Forse l’aspetto più importante del Gramsci non è, di per sé, la guerra. Forse l’aspetto più importante è il riscatto. Il fatto di aver restituito una dignità e un obiettivo a soldati inviati allo sbaraglio, quindi traditi e successivamente abbandonati. Questo è merito di tanti attori di quella scena, ma soprattutto del Cardinali che seppe ricostruire una formazione militare lì dove c’erano solo uomini impauriti, braccati ed affamati. Capì che quando si combatte per la libertà non esistono Paesi sbagliati, solo parti sbagliate, e riuscì a farlo capire anche ai suoi compagni.

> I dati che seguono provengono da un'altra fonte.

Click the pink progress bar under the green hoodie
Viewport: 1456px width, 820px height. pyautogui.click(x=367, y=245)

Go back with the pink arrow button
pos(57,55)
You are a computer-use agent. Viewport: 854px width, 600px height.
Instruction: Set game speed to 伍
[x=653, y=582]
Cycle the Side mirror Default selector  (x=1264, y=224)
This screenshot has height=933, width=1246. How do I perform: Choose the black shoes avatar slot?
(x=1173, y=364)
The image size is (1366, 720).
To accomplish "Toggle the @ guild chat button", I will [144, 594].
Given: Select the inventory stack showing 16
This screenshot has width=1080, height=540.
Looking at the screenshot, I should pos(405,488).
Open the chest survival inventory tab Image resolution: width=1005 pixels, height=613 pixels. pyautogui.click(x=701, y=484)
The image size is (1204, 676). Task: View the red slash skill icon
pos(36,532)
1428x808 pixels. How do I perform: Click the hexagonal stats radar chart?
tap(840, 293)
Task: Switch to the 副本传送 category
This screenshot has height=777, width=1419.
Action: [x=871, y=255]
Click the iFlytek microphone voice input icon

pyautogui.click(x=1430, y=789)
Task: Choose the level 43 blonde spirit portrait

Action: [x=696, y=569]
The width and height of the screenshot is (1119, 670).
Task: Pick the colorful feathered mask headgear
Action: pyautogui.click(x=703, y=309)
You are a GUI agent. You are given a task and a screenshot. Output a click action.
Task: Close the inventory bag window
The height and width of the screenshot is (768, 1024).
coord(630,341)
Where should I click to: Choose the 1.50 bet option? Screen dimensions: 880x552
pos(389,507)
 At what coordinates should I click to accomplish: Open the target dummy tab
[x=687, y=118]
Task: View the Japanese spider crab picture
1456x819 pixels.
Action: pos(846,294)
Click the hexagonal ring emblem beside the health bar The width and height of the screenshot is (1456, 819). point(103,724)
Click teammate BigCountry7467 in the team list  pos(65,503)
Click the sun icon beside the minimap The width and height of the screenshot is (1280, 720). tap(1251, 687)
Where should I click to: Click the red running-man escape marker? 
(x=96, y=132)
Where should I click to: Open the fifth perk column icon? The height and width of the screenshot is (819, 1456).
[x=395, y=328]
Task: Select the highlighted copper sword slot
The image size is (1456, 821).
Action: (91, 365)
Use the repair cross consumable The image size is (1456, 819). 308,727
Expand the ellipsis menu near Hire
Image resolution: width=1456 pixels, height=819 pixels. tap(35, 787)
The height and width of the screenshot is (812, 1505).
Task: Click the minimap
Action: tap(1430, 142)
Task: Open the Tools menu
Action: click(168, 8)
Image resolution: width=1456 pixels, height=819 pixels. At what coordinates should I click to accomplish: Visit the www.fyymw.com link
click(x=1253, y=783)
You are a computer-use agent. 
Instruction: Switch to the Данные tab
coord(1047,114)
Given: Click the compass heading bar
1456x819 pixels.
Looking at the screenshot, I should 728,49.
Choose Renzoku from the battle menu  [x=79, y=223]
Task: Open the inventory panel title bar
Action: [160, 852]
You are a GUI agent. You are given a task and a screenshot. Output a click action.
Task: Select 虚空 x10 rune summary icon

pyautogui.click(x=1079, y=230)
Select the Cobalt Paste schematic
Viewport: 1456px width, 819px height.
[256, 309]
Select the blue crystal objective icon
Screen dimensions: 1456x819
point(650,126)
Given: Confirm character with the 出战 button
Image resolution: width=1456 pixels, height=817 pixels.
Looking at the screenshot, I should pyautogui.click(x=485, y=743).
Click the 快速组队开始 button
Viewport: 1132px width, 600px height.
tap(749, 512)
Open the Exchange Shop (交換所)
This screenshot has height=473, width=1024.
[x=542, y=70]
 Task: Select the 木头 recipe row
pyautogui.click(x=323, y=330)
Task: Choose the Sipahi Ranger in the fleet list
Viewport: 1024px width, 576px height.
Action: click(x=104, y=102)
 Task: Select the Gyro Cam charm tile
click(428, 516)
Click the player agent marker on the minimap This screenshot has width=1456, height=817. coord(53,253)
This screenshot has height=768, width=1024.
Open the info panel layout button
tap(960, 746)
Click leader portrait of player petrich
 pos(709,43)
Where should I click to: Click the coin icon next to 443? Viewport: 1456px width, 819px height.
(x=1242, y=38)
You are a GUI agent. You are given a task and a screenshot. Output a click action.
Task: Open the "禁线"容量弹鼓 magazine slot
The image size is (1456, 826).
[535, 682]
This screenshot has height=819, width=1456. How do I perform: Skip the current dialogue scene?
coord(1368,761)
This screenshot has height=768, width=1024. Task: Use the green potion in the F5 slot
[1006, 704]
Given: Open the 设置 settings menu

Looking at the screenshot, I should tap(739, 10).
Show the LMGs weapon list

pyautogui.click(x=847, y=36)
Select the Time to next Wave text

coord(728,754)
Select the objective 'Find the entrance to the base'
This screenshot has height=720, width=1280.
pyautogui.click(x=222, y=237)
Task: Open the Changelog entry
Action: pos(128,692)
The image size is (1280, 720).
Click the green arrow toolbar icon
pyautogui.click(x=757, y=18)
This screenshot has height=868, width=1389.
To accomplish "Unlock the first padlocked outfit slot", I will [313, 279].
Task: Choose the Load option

Il battaglione fu quasi annientato a Strelsa, paese vicino a Berat dove poche centinaia di partigiani albanesi ed italiani dovettero affrontare circa 3.000 nazisti. Il Gramsci perse 92 combattenti, ma sarebbe rinato da lì a pochi giorni con altri visi, altre storie, altro dolore. Forse per errore, forse per disperazione, per folle coraggio o per inesperienza nella guerriglia di montagna, Cardinali, pistola in pugno, ordinò un attacco alla colonna tedesca che comandò personalmente. Si alzò in piedi e fece alcuni passi gridando “Forza giovanotti!” in italiano. Il fuoco non gli permise di andare oltre, cadde ordinando “Continuate a combattere!” Il compagno di battaglia James Bonora ordinò che fosse portato via, come racconta nel documentario Maliq del 1991 dell’A.N.P.I Treviso, anche se oramai aveva capito che per lui era finita. Ricorda come le foglie dei pini cadevano sugli occhi e il Cardinali aveva gli occhi semichiusi, e quindi ordinò alla barella di fermarsi e prese una borraccia d’acqua…
Non sappiamo cosa sia successo esattamente in seguito perché le sue lacrime scendono fino a soffocare le parole. Cardinali morì poco dopo, morì per liberare la terra che doveva invadere ma per liberare anche un’altra terra, quella oltre il mare: la madrepatria.
Il corpo è stato riportato in Italia, ma a Berat c’è comunque una tomba vuota che gli abitanti hanno fortemente voluto per ricordare il suo sacrificio e la sua battaglia per la libertà di tutti i popoli. Succedeva l’8 luglio 1944 a Berat, Albania.